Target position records
____________________
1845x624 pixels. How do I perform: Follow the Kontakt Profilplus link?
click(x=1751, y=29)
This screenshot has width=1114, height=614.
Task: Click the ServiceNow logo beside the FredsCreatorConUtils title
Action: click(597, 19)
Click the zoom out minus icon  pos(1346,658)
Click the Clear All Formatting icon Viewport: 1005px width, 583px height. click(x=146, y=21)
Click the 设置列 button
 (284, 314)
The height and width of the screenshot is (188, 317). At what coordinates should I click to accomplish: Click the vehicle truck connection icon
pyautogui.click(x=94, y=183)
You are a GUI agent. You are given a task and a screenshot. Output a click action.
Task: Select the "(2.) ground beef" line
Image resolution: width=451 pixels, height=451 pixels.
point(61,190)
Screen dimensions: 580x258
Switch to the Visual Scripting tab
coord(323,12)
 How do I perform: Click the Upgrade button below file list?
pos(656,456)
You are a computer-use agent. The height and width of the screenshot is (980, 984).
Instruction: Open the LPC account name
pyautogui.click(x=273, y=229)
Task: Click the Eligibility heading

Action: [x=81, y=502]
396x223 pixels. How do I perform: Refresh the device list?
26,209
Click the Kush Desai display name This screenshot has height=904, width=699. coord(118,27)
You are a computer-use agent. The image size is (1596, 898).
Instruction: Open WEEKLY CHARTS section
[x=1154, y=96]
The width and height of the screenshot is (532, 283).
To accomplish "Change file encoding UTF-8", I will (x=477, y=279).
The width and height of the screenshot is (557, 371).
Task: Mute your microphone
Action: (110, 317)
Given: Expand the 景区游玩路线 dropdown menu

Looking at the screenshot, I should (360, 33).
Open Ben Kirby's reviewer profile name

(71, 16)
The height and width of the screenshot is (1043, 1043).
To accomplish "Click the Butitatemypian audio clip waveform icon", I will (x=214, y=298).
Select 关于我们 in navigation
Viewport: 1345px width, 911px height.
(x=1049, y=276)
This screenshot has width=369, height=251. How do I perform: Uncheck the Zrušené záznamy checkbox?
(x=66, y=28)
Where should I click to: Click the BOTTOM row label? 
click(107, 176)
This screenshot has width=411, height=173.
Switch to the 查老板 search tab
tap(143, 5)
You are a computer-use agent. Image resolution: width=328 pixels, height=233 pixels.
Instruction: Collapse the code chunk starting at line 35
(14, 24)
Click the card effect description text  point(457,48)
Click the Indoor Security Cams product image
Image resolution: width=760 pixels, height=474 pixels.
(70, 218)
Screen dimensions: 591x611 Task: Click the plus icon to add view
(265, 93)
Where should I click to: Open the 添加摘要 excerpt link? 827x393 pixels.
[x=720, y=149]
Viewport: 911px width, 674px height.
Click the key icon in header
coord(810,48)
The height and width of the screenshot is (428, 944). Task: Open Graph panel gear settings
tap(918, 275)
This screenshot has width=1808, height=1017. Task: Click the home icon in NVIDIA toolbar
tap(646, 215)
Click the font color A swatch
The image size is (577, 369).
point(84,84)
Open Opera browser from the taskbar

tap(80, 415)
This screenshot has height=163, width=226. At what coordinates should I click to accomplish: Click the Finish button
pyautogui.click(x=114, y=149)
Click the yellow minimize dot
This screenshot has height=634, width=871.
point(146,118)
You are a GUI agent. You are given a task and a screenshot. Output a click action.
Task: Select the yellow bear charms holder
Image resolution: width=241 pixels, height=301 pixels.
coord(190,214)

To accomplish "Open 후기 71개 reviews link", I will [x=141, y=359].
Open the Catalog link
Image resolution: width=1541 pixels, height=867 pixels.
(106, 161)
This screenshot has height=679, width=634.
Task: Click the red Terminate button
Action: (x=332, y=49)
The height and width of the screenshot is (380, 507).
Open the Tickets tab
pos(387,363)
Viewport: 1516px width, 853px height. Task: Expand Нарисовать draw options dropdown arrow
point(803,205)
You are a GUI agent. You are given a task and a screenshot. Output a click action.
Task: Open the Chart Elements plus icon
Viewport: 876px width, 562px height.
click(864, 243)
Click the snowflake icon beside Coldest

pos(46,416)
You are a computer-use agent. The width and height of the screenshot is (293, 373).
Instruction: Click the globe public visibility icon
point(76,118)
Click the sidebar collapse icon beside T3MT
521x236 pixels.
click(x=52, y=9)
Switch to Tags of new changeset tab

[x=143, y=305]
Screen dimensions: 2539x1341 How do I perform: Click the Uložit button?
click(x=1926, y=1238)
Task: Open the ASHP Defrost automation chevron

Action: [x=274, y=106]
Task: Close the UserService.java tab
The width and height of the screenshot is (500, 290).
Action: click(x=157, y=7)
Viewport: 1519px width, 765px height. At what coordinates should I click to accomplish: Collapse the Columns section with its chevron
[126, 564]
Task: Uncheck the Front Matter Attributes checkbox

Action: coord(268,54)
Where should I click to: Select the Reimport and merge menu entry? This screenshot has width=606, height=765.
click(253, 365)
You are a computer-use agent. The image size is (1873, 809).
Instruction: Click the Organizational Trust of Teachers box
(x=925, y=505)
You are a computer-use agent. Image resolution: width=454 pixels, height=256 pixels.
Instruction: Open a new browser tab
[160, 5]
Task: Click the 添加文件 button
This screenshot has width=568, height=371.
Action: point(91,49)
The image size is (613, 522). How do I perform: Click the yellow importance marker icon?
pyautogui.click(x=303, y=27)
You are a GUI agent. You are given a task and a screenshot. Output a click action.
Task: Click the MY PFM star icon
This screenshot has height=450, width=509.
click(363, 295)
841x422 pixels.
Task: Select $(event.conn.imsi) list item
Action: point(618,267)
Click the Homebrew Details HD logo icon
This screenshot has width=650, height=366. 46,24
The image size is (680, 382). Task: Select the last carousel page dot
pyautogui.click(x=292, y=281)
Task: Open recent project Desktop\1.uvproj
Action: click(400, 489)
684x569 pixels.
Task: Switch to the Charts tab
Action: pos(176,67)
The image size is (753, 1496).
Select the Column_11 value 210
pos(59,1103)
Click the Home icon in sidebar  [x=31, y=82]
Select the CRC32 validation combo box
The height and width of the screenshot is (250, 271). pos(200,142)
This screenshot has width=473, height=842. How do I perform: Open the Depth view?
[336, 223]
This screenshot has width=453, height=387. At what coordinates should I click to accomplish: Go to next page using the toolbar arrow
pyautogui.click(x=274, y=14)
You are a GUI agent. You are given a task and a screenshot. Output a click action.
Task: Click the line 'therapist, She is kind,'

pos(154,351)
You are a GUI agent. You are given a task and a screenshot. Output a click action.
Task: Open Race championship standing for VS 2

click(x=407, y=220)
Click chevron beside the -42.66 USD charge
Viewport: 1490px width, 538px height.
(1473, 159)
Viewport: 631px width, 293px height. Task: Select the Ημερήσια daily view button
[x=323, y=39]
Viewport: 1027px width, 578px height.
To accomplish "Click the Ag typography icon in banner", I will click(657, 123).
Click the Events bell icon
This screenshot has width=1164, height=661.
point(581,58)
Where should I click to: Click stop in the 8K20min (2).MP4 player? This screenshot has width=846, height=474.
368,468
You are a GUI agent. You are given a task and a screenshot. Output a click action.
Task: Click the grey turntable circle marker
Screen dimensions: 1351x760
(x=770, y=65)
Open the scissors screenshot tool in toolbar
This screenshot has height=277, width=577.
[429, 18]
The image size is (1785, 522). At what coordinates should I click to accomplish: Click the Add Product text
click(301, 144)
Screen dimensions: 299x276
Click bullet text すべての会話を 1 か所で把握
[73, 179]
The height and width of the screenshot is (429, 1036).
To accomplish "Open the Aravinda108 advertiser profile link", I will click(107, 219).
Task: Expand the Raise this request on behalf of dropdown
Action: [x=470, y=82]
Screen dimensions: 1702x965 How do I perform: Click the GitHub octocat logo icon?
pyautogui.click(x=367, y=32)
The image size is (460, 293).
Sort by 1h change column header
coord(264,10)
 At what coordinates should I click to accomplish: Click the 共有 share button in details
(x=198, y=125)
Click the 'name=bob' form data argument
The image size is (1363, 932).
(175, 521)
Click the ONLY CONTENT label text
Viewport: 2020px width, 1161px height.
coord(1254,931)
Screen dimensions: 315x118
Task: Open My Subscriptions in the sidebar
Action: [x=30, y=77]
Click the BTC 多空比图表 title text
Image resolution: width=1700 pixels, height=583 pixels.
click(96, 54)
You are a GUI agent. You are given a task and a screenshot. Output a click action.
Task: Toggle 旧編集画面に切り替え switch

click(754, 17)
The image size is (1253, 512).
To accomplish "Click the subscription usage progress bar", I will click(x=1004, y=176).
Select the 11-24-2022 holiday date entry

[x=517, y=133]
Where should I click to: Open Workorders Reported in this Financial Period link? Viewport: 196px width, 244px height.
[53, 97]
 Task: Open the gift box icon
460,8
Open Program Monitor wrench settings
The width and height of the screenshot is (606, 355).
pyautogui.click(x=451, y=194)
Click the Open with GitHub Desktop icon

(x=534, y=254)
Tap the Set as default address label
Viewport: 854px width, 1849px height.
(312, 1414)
____________________
[Your goal] Can you copy out verbatim the stretch of the material from the line containing "Viewport: 1516px width, 853px" through the line containing "pos(46,416)", and nothing else?

[Result of the task]
Viewport: 1516px width, 853px height. Task: Expand Нарисовать draw options dropdown arrow
point(803,205)
You are a GUI agent. You are given a task and a screenshot. Output a click action.
Task: Open the Chart Elements plus icon
Viewport: 876px width, 562px height.
click(864, 243)
Click the snowflake icon beside Coldest

pos(46,416)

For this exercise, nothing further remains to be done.